● Aim of the exercise: Set down precisely the lines from the line with "You are a computer-use" through the end of the material, inclusive, and no pictures.

● Materials provided:

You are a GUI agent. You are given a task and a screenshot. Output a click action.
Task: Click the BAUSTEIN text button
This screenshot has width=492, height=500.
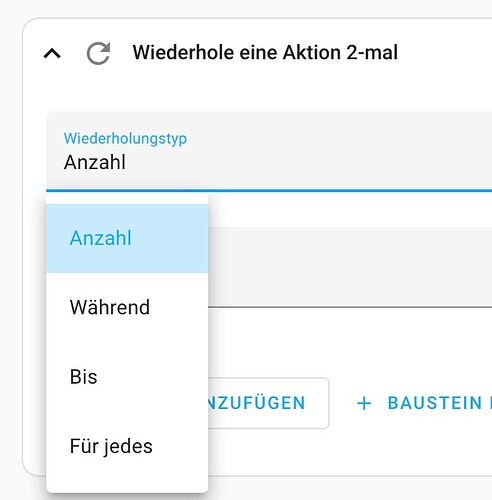tap(435, 403)
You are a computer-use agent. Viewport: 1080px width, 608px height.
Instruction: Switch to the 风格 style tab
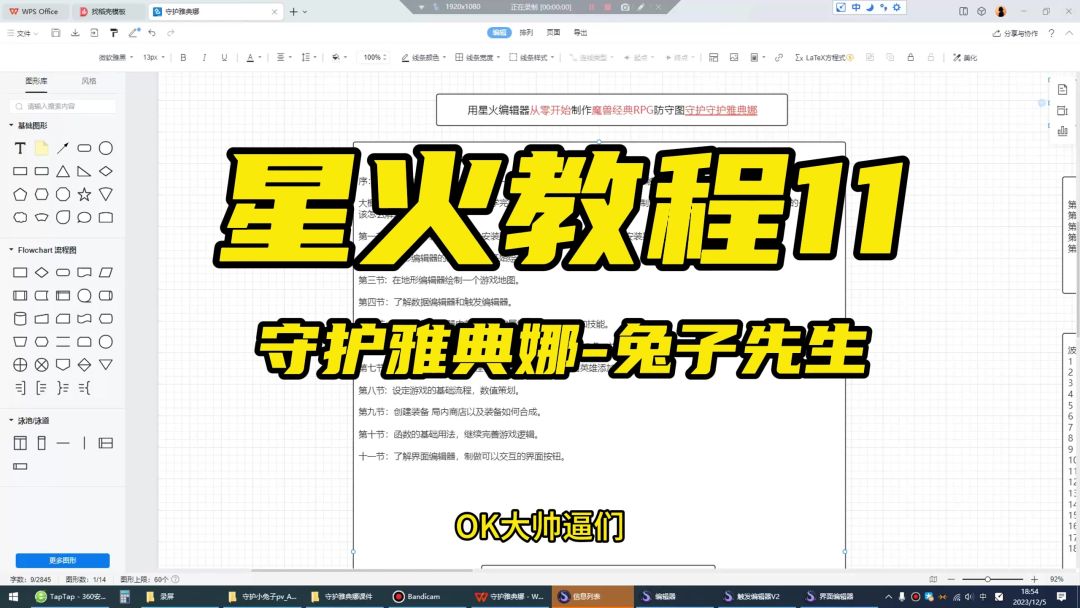point(89,81)
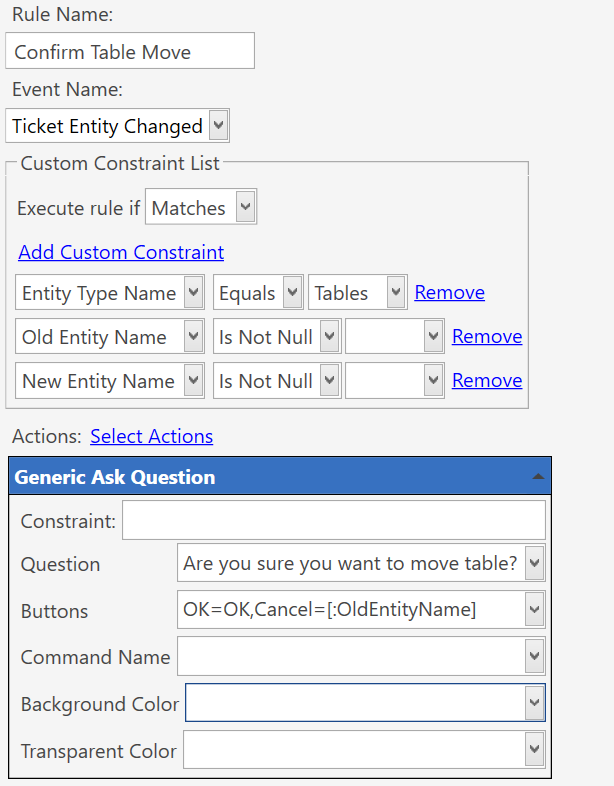
Task: Click the Add Custom Constraint link
Action: (x=121, y=252)
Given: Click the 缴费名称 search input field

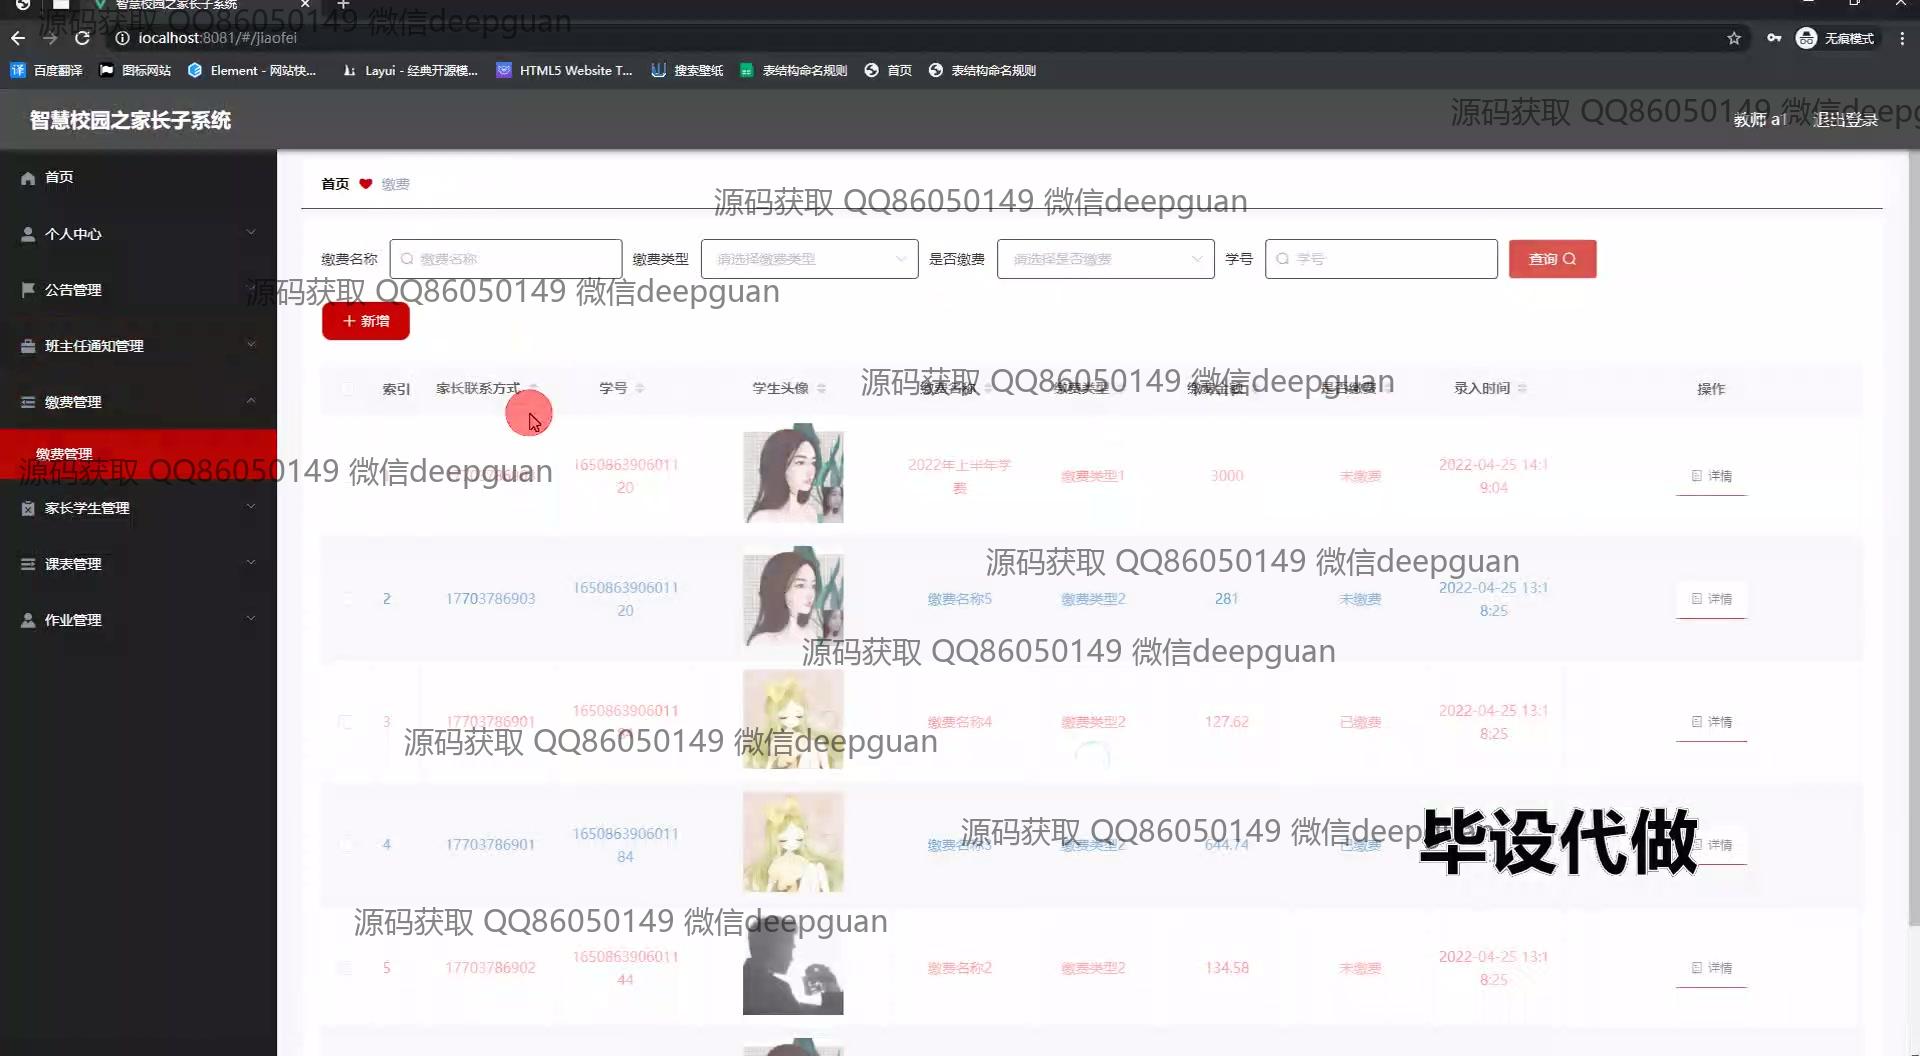Looking at the screenshot, I should coord(506,259).

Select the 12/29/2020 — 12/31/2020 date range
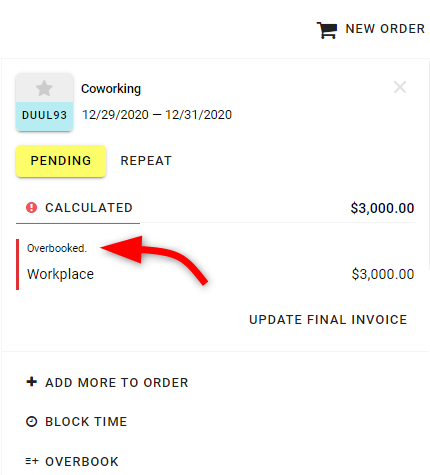157,115
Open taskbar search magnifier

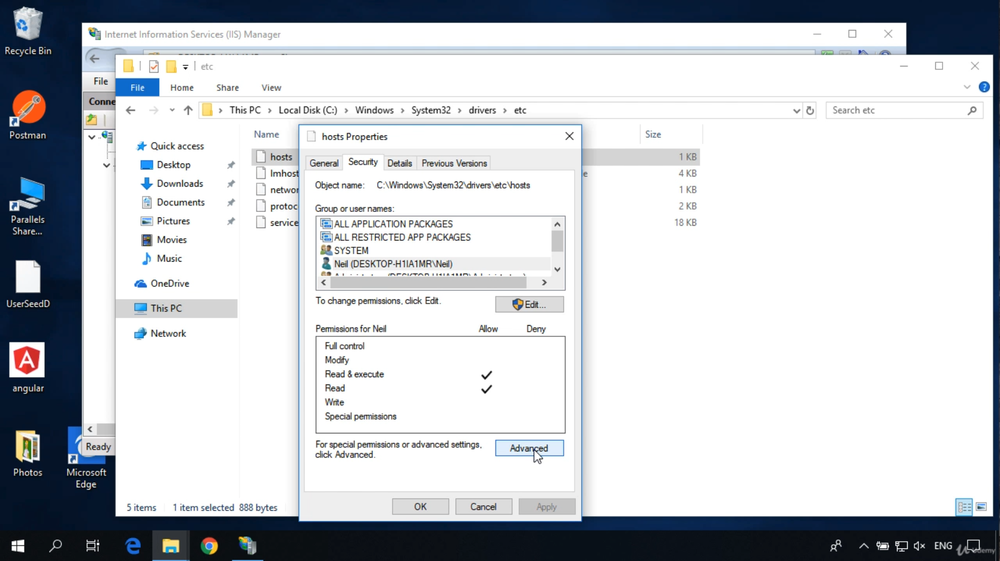coord(56,546)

● Exercise result:
You are a computer-use agent. Viewport: 1080px width, 608px height.
Instruction: Switch to the 风格 style tab
point(89,81)
Task: Click the Add Custom Constraint link
Action: (x=121, y=252)
Given: Click the 缴费名称 search input field

Looking at the screenshot, I should coord(506,259).

Select the 12/29/2020 — 12/31/2020 date range
157,115
Open taskbar search magnifier

coord(56,546)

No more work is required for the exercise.